公開: 2021年10月24日
更新: 2021年10月25日
調査委員会が言う「顧客視点での問題認識の弱さ」とは、1990年代に米国の企業で始まった顧客視点でのサービス品質運動(customer satisfaction movement)に基づき、顧客視点で自分達の業務を見直さなければならないとする考え方に基づく。1980年代の後半から、米国社会では製品やサービスの供給が需要を上回り、過剰な状況が続いていた。このような状況下でも、企業間の市場での競争は激しさを増し続け、各企業は生き残りをかけて、品質運動に取り組んでいた。当時、日本製品の品質は世界最高水準にあったと、広く認識されていたため、日本製品の品質を詳細に分析した結果、日本製品の顧客視点から見た製品作りが注目され、米国製品やサービスの品質向上にこの「顧客視点」の思想が取り入れられた。

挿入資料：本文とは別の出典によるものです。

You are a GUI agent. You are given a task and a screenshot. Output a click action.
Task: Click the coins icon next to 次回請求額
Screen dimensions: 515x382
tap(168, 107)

このことは、1930年代に米国で確立された統計的品質管理における「品質の概念」を根本から覆す結果となった。つまり、メーカなどの財の供給者が最善と考える製品やサービスを供給しても、顧客が市場でそれをどう評価するかは未知であるとする考え方である。顧客に認知されなければ、いくら「良いと考える」製品やサービスを作り出しても、売れるとは限らないからである。みずほ銀行では、同行が提供する銀行の金融サービスの質について、その「顧客視点」での検討が不十分で、顧客の優先順位と、同行の行員や経営陣が考える優先順位の間に、大きな違いが発生していたと、調査委員会は結論付けたようである。これは、過去の供給優位の時代の、古い品質思想に固執していたからである。